● **Exercise directions**
Below are entries; count the lines among them that contain the word "agent", and give only the count.

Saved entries
···
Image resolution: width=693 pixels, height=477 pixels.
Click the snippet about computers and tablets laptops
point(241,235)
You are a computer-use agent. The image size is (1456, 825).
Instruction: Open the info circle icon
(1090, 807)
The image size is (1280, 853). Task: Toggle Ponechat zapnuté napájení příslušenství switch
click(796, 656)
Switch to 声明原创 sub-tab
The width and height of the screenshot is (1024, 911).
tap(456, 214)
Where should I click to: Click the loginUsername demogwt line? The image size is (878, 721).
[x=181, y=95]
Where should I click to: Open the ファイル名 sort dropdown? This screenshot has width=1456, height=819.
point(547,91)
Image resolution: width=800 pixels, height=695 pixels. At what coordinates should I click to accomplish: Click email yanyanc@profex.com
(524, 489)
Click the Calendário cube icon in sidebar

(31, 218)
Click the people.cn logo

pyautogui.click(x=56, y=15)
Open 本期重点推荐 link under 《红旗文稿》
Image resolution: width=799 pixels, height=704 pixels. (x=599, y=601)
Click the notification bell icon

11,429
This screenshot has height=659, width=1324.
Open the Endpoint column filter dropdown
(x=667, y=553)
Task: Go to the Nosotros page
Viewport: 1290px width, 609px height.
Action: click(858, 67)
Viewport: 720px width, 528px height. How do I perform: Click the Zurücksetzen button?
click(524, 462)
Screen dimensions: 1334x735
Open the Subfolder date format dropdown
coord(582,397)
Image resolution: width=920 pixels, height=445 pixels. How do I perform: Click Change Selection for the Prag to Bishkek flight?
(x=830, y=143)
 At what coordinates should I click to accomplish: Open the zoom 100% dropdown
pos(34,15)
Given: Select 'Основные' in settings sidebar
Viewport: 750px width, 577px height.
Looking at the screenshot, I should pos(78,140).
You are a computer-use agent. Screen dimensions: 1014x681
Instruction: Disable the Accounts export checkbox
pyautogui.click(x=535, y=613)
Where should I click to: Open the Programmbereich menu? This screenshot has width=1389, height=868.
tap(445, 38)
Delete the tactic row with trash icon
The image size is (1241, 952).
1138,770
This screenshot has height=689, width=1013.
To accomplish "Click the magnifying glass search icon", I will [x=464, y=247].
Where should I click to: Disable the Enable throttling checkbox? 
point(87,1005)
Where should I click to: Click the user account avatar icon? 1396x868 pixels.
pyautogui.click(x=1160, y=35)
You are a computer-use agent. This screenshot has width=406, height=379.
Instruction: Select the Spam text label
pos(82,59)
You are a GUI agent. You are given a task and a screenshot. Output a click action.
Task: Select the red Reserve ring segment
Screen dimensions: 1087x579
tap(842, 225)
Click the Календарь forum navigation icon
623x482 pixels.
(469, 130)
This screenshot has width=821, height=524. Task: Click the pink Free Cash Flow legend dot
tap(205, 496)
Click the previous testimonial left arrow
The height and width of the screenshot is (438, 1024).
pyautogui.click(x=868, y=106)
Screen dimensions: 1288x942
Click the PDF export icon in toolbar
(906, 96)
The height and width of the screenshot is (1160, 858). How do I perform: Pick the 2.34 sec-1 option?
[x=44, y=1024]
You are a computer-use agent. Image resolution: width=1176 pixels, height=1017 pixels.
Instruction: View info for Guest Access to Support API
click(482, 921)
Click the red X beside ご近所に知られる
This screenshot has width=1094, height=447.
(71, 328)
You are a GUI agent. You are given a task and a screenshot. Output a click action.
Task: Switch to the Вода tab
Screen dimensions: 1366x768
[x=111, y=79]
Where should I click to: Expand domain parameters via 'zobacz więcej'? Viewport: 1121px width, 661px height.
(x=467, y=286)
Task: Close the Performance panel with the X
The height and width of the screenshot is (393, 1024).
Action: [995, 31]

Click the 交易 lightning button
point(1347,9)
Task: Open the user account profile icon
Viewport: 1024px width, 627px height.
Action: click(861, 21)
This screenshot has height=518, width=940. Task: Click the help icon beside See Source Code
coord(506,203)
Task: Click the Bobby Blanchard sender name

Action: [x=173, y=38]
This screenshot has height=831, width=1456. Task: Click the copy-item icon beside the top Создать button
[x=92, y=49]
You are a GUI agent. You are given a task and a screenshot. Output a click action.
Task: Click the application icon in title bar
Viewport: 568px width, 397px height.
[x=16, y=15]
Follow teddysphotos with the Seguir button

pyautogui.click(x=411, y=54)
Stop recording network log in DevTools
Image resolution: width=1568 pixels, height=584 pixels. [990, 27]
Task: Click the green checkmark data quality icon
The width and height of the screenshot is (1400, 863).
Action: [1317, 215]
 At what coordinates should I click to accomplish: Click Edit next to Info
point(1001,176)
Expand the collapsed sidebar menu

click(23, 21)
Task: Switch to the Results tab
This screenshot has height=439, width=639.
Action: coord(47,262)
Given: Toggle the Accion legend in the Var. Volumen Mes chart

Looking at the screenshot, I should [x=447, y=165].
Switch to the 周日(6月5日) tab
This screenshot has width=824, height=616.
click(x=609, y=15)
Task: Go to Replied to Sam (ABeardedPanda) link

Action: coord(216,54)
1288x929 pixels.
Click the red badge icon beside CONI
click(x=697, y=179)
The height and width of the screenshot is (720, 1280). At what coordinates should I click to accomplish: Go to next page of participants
···
● **Output of the exercise**
7